» Work task
Collect from the data below each line with "agent".
Available records section start
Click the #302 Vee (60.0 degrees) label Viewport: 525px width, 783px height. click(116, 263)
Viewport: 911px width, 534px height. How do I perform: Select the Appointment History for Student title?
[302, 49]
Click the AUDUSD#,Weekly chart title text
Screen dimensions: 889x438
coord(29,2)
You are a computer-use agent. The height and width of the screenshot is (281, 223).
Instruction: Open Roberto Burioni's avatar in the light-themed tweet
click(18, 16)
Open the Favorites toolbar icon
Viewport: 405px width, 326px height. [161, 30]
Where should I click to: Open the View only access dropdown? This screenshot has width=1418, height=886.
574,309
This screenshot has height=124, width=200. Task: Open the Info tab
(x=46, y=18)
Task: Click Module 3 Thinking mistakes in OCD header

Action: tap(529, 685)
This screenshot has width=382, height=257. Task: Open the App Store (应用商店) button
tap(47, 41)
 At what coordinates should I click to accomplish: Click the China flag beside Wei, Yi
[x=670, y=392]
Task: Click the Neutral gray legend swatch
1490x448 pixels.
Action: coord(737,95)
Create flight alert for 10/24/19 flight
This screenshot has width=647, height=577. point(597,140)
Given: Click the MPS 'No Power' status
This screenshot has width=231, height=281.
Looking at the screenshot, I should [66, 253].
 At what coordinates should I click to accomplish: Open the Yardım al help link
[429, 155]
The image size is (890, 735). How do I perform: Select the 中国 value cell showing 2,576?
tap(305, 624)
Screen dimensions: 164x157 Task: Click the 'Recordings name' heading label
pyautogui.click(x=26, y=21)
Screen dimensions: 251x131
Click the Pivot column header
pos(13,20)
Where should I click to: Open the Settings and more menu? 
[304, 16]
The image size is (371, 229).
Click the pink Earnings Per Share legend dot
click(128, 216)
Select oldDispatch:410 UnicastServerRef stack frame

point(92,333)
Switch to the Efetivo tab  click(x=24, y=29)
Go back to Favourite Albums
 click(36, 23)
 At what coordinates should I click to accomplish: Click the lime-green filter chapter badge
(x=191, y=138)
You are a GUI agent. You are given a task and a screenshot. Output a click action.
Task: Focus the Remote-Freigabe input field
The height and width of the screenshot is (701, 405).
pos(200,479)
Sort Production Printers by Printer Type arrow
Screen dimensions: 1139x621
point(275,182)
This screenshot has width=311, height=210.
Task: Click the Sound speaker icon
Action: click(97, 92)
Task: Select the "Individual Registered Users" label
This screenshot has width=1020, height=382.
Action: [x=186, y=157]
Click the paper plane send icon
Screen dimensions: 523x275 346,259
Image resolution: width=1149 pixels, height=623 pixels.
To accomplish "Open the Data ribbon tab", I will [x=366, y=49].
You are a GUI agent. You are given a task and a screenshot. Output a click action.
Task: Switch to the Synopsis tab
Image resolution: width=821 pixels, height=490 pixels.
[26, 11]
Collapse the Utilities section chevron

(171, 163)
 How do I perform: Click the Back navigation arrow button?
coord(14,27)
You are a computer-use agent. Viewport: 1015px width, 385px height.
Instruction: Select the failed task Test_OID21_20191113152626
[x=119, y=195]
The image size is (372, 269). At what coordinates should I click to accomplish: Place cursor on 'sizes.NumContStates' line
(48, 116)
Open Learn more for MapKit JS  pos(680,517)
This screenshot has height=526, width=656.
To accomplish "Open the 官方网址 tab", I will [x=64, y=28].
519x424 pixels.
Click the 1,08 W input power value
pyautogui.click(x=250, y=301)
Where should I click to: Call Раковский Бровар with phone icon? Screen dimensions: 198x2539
Available records section end
» Task response
You are a computer-use agent. The height and width of the screenshot is (281, 223).
You are a GUI agent. You are given a task and a screenshot. Output a click action.
You are a GUI agent. You are given a task and a screenshot. Output a click action.
You are a computer-use agent. Viewport: 1015px width, 385px height.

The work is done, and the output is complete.